How To – In Place Upgrade

, , ,

Oh this has become a recent favorite topic of mine. There has been some great logic thrown out there to the community from the Wells Fargo dream team of Mike Terrill, and Gary Blok on their websites. If you are active on twitter follow these 4 accounts @AdamGrosstx, @MikeTerrill @GWBlok and @SCCMF12TWICE the 4 of us are frequently consulted on many things related to OSD, IPU, and Pre-Caching. Also, make sure you tell Mike to write his WaaS stuff already….that way I can read it and sound really smart when I am talking to customers!!! Anyways, let’s start the topic. I’m currently helping a customer out in my spare time with their Win 10 IPU scenario. What I am working to deliver with the short time constraints is a documented rinse/repeat solution for their future upgrades….until auto-pilot happens! The customer had previously had their MSP do the work, but uh let’s not go there.

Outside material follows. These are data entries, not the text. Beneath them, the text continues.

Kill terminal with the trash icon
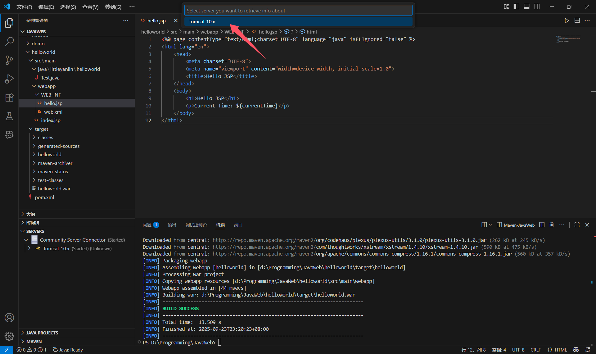Viewport: 596px width, 354px height. click(551, 225)
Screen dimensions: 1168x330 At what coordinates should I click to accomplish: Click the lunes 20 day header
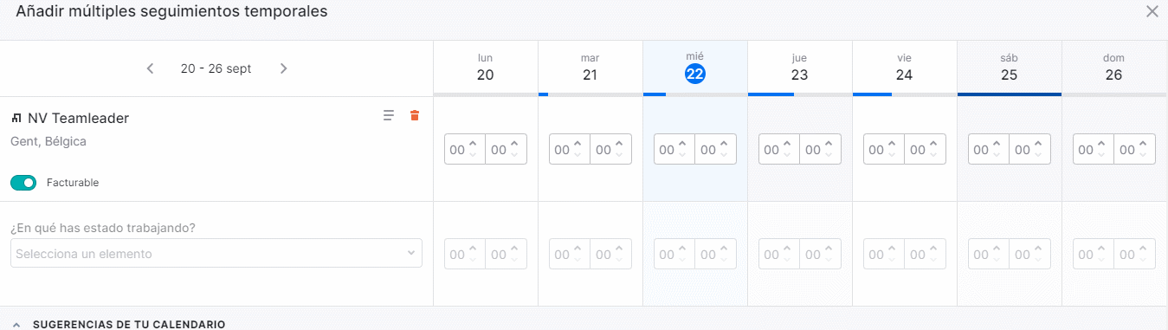tap(485, 68)
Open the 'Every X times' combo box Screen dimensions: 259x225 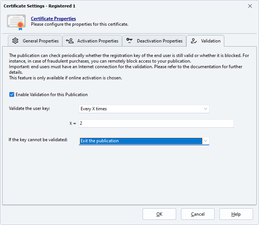pos(144,109)
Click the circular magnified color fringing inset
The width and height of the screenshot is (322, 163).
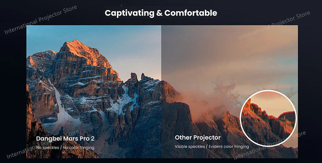pyautogui.click(x=268, y=118)
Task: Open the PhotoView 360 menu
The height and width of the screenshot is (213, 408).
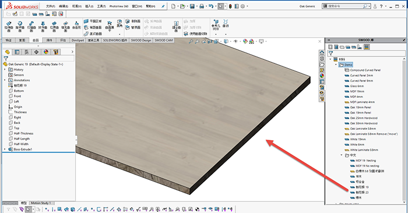Action: [119, 6]
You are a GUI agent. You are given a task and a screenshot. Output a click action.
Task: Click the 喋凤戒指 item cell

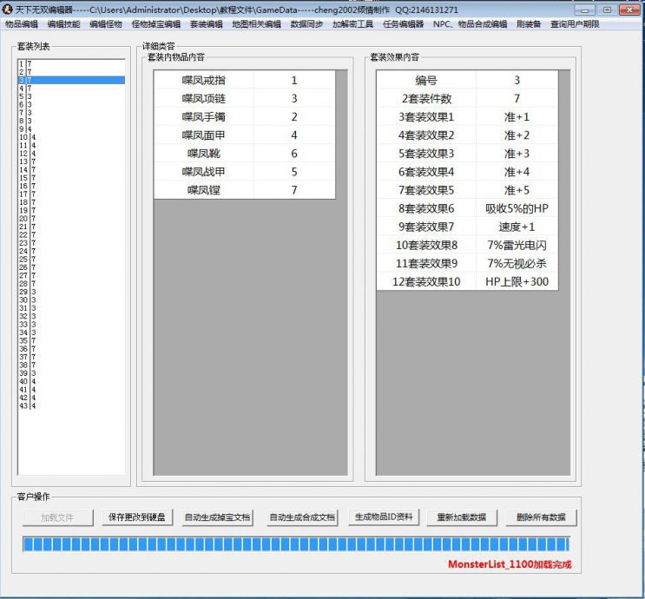click(203, 81)
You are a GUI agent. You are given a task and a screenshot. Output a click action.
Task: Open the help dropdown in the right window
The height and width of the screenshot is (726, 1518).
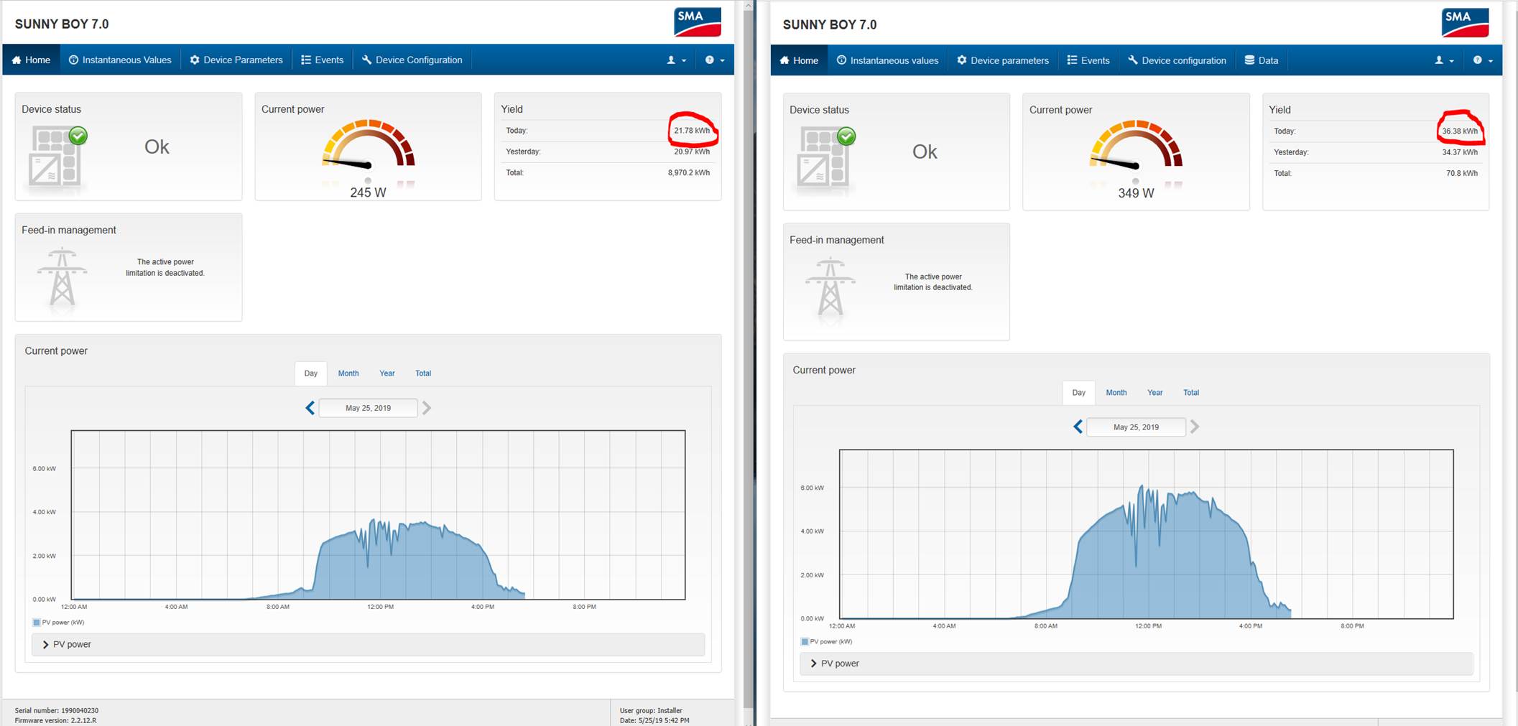1482,60
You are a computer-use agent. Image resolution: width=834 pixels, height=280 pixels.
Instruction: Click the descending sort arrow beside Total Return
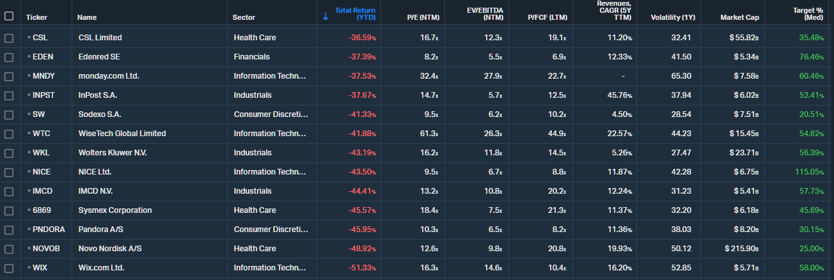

This blogpost will give a high-level overview on how the entire IPU will occur. Future blogposts I will go into more detail on the specifics, and link you to where the original logic is from (if not my own). A bunch of the things I am working on at delivering in this customers environment is done with my friend and super talented IT Architect Chad Arvay who is legit AF on the intune/autopilot/co-management side of things. So look forward to him and I bringing some great content to the community for that in the near future.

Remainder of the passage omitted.